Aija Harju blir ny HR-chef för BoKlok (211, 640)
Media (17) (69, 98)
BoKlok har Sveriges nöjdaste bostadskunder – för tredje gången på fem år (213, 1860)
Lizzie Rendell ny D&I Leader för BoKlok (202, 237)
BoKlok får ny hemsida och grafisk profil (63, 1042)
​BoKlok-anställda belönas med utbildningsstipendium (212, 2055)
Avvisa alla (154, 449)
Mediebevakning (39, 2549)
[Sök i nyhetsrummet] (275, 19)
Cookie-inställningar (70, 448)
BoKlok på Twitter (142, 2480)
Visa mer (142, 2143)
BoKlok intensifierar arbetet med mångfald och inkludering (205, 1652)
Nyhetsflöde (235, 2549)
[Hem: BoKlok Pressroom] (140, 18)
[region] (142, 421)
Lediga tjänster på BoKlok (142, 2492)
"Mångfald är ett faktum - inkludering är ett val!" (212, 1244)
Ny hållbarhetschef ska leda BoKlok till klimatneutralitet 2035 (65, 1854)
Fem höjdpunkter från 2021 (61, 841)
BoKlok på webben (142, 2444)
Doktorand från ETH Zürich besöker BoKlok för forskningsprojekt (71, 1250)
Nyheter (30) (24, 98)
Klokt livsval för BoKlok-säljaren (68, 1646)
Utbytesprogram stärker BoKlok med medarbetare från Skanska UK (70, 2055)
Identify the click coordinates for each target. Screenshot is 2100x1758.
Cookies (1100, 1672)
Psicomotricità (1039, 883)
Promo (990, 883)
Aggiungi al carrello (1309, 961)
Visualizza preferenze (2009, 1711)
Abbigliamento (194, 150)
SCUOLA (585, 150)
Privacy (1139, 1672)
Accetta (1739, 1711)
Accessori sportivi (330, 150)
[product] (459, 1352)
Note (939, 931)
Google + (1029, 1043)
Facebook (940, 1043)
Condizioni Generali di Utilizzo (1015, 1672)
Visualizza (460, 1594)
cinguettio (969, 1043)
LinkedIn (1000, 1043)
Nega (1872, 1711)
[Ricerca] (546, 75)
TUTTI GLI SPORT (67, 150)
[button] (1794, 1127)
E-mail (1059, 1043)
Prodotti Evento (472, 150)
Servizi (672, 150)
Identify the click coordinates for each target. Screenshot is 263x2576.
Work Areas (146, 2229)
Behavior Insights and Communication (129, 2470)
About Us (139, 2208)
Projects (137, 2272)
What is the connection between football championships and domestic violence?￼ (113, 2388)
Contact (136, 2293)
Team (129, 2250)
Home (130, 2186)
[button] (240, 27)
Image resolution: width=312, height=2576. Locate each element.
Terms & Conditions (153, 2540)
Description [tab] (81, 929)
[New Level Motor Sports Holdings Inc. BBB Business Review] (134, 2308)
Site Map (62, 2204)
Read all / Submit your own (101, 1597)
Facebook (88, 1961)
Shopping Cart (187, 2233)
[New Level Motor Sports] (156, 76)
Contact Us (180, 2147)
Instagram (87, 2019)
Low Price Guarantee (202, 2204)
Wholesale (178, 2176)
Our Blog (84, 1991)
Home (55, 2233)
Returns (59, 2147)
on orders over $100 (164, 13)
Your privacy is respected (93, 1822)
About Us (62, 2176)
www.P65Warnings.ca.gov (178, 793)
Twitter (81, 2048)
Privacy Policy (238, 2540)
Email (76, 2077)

-------------------------

Task details ::
Reproduce only the lines from the line containing "Site Map (62, 2204)" to the last line of the material above, both of those lines included.

Answer to the problem ::
Site Map (62, 2204)
Read all / Submit your own (101, 1597)
Facebook (88, 1961)
Shopping Cart (187, 2233)
[New Level Motor Sports] (156, 76)
Contact Us (180, 2147)
Instagram (87, 2019)
Low Price Guarantee (202, 2204)
Wholesale (178, 2176)
Our Blog (84, 1991)
Home (55, 2233)
Returns (59, 2147)
on orders over $100 (164, 13)
Your privacy is respected (93, 1822)
About Us (62, 2176)
www.P65Warnings.ca.gov (178, 793)
Twitter (81, 2048)
Privacy Policy (238, 2540)
Email (76, 2077)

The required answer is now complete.